A hint of warning in her tone, Gillan said softly, ‘With her by accident—coincidence. We’ve only just met. Are barely acquainted. And I—’

‘But you’d like the acquaintance to continue?’ he interrupted with brutal interest. ‘Expect a share in the goodies?’

‘No, I—’

‘Think yourself lucky I don’t prosecute you for abetting a minor,’ he interrupted dismissively. Picking up Francesca’s bag, he slung it inside, climbed behind the wheel, closed the door and accelerated away. He swerved round a coach, actually made it to the road that led up and away from the port, slammed to a halt, and expertly reversed back to where Gillan was still standing. The passenger door was flung open. ‘Get in.’

Gillan got. ‘She told you we’d only just met?’

‘Yes,’ he agreed tersely.

‘And do I get an apology?’

‘No.’

With a shrug that Francesca might have been proud of, lips slightly pursed, she placed her camera bag carefully on the floor, rested her case on her knees, and reproved him, too quietly for Francesca to hear, ‘“Judge not that ye be not judged.”’

He turned briefly towards her, stared into grey eyes, and stated flatly, ‘Any judgement made on me would be received without fear. I doubt the same could be said of you.’

‘Then you would be wrong. I know very little more than I heard at the port.’

His voice as low as hers, he demanded contemptuously, ‘But you’d like to know more? Make a nice little article for the gutter press, wouldn’t it?’

‘I don’t work for the gutter press. I’m a freelance photographer, as you very well know.’

‘And in my view anyone in the media will sell their soul for an exclusive whether they be photographer or writer. And wasn’t it so very convenient for you both to turn up on the same day? On the same ferry?’

‘Coincidence,’ Gillan said quietly.

‘Was it?

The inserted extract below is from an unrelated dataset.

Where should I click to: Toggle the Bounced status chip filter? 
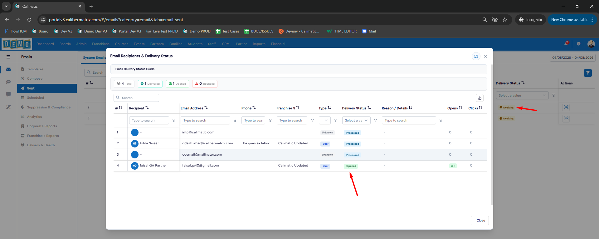point(205,84)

Or very carefully planned?’

‘Don’t be absurd.’ Turning, she stared back at Fran. ‘Are you all right?’

‘Why wouldn’t I be?’ she demanded defiantly.

I don’t know, she wanted to say; I don’t know anything about what’s going on. Yet dramas seemed to follow her around like lost sheep. She’d lost count of the number of bizarre incidents that littered her life. Not that this was bizarre, she supposed, but it was certainly a drama.

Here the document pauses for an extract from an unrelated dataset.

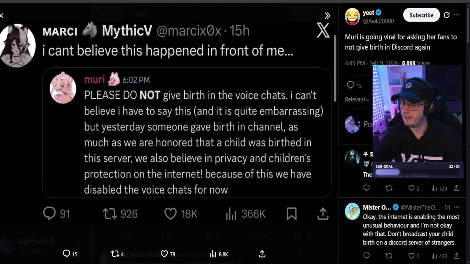Screen dimensions: 470x264
Task: Open yeet's profile avatar
Action: click(x=352, y=17)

Turning back to the front, she stared thoughtfully ahead. She gazed absently at the dusty track, the impressive church that stood above the small harbour, and considered asking about it. She changed her mind. She could, no doubt, get a guidebook. At the moment, she had rather more on her mind than architecture.

Moving slightly, she watched him from the corner of her eye as he set the car moving again. She didn’t know him very well, didn’t know him at all in fact, only had second-hand information gleaned from his sister and her own judgement based on their brief meeting on Malta. But, surely, to have a daughter you didn’t know you had suddenly turn up out of the blue in front of someone you thoroughly dislike should produce some reaction?

Yet nothing showed on that face, just bland indifference. He must be a damned good actor, she thought disagreeably; no one could be that uncaring. Could they? Was there a very large crack hidden behind that smooth façade? Or did he really accept the turning-up of unknown daughters as though it were commonplace? Perhaps it was commonplace.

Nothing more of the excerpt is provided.